--- Requirement ---
Reproduce the rows below word for word, starting at the first row and ending at the row that contains "The height and width of the screenshot is (610, 1010).", including both of those rows.

--- Entries shown ---
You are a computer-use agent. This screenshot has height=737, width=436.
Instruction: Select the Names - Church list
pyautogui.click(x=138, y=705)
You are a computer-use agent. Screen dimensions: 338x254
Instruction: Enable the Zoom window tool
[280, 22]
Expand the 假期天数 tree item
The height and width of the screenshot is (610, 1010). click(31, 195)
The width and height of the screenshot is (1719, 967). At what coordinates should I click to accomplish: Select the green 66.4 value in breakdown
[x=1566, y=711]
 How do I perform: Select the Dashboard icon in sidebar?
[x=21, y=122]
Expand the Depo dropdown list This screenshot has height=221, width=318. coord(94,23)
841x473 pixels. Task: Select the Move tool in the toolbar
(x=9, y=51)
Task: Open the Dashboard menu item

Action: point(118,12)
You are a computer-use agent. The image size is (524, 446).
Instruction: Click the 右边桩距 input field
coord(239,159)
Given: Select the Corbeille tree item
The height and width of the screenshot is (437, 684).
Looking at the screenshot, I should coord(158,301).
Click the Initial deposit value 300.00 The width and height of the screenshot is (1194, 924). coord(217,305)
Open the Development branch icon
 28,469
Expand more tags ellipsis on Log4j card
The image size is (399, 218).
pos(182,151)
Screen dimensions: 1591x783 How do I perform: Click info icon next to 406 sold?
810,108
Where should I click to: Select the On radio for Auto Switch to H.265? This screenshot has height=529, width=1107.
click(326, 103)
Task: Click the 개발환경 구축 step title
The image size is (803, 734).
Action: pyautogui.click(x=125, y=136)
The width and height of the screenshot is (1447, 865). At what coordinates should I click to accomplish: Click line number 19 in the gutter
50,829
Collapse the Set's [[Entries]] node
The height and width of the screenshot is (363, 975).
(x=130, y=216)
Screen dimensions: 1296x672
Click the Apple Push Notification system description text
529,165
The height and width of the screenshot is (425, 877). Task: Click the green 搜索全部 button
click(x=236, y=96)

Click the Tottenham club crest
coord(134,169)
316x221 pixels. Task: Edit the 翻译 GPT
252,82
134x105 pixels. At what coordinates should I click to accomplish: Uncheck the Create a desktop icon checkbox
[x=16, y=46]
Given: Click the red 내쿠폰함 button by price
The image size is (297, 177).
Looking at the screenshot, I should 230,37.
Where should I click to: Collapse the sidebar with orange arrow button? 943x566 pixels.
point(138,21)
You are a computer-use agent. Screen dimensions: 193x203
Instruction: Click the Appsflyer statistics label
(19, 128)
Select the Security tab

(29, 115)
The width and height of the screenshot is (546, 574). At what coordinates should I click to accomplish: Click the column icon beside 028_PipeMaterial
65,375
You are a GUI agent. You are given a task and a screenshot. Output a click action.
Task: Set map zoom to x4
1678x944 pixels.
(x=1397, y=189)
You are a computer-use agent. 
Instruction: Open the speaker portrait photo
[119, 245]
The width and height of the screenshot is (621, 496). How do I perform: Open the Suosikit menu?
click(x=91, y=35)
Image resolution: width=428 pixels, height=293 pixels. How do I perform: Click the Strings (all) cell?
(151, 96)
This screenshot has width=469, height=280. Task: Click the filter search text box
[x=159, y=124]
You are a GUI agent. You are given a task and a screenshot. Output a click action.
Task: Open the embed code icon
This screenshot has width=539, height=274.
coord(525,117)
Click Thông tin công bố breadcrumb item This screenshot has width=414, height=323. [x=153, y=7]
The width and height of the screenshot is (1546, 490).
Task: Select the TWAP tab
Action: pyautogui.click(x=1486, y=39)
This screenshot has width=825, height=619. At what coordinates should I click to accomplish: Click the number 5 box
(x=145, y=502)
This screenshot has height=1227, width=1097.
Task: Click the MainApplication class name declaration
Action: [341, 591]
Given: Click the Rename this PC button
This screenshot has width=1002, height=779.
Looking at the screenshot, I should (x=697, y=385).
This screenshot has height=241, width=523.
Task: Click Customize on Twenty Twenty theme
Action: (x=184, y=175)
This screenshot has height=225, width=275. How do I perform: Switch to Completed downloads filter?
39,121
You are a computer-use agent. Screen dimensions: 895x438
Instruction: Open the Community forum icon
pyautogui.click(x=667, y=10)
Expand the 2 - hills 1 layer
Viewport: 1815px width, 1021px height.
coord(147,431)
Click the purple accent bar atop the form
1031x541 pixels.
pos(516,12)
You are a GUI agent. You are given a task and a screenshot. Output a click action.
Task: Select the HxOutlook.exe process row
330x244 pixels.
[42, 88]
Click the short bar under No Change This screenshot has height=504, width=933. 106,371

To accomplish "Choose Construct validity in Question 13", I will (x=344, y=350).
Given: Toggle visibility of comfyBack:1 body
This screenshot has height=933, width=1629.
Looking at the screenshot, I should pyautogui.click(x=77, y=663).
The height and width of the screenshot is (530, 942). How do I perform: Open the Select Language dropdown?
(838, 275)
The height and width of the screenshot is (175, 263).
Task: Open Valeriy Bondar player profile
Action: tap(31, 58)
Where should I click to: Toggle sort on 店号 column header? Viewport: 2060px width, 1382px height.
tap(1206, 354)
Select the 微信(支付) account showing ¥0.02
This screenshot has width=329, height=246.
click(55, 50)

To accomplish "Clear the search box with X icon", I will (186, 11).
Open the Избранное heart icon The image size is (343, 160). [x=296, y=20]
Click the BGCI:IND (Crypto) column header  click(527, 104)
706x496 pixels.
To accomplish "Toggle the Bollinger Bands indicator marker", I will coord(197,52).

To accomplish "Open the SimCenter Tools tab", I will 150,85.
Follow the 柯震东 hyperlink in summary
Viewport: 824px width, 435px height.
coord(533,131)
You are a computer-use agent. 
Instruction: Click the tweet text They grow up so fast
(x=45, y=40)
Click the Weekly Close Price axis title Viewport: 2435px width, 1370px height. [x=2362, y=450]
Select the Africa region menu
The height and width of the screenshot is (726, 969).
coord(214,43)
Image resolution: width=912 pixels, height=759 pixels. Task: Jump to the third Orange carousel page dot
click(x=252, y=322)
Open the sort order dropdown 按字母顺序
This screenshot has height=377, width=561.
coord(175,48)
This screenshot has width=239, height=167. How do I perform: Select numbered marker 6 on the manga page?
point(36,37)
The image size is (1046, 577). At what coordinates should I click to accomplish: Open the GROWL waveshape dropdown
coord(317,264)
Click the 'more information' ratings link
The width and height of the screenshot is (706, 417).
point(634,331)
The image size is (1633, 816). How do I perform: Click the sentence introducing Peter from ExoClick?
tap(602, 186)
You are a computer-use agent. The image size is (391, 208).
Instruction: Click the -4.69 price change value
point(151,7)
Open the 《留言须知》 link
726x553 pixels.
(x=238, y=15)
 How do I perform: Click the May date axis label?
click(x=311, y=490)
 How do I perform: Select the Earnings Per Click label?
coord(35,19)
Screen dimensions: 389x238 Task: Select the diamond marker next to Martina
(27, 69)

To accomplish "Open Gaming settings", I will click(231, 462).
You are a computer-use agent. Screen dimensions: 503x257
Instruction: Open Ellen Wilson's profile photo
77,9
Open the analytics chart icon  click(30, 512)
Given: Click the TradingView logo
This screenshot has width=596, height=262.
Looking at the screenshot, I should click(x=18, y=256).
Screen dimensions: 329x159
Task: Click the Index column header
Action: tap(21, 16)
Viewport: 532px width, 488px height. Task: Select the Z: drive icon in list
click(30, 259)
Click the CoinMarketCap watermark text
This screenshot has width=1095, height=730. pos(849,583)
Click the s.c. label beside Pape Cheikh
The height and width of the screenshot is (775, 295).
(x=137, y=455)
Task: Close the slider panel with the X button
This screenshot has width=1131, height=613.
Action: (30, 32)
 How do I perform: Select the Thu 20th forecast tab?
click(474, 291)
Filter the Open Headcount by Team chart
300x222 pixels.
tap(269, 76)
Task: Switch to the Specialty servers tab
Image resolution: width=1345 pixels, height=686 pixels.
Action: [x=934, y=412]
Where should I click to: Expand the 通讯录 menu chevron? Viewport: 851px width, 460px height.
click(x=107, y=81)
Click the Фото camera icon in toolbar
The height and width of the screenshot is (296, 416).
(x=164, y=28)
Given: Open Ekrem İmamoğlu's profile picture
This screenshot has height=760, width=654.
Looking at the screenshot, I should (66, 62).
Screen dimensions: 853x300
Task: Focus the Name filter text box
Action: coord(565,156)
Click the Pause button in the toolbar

--- Exercise answer ---
You are a computer-use agent. This screenshot has height=737, width=436.
Instruction: Select the Names - Church list
pyautogui.click(x=138, y=705)
You are a computer-use agent. Screen dimensions: 338x254
Instruction: Enable the Zoom window tool
[280, 22]
Expand the 假期天数 tree item
The height and width of the screenshot is (610, 1010). click(31, 195)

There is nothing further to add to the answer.